The Wales national amateur football team was the amateur representative team for Wales at football. It was formed in 1908 and continued until 1974.

History 
The Wales amateur national team played the majority of its fixtures versus the amateur representative teams of the other four Home Nations – England, Scotland, Northern Ireland and the Republic of Ireland. It had a losing record against each nation and won the British Amateur Championship on two occasions (one joint), in the 1967–68 and 1973–74 seasons. The team fared better in its matches against overseas opposition, winning its three matches versus Norwegian and South African representative teams, but losing on both occasions to the Netherlands. The squad was predominantly composed of players from Welsh non-league clubs Lovell's Athletic, Cardiff Corinthians, Bridgend Town, Bangor City, Llanelli and Porthmadog.

- [Exercise requirements]: Rewrite everything in the Welsh amateur football text from "The Wales national" down to "Llanelli and Porthmadog.", switching "Porthmadog" to "Aberystwyth Town". The data after this point has nothing to do with the Welsh amateur football text.

- [Data excerpt]:
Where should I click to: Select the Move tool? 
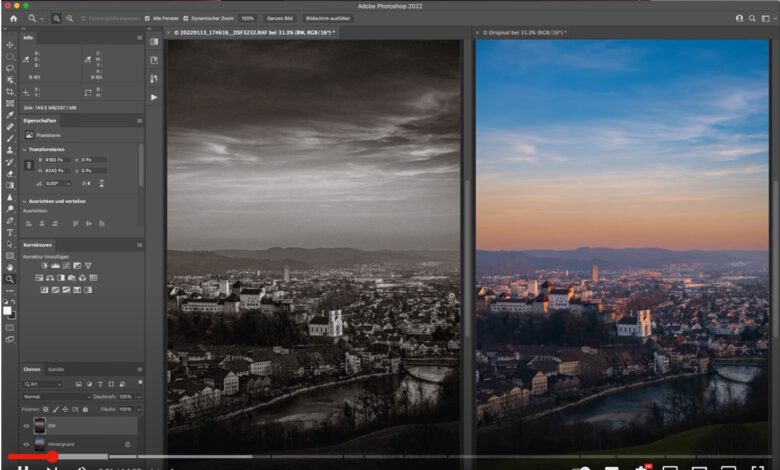click(10, 45)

- [Solution for this problem]:
The Wales national amateur football team was the amateur representative team for Wales at football. It was formed in 1908 and continued until 1974.

History 
The Wales amateur national team played the majority of its fixtures versus the amateur representative teams of the other four Home Nations – England, Scotland, Northern Ireland and the Republic of Ireland. It had a losing record against each nation and won the British Amateur Championship on two occasions (one joint), in the 1967–68 and 1973–74 seasons. The team fared better in its matches against overseas opposition, winning its three matches versus Norwegian and South African representative teams, but losing on both occasions to the Netherlands. The squad was predominantly composed of players from Welsh non-league clubs Lovell's Athletic, Cardiff Corinthians, Bridgend Town, Bangor City, Llanelli and Aberystwyth Town.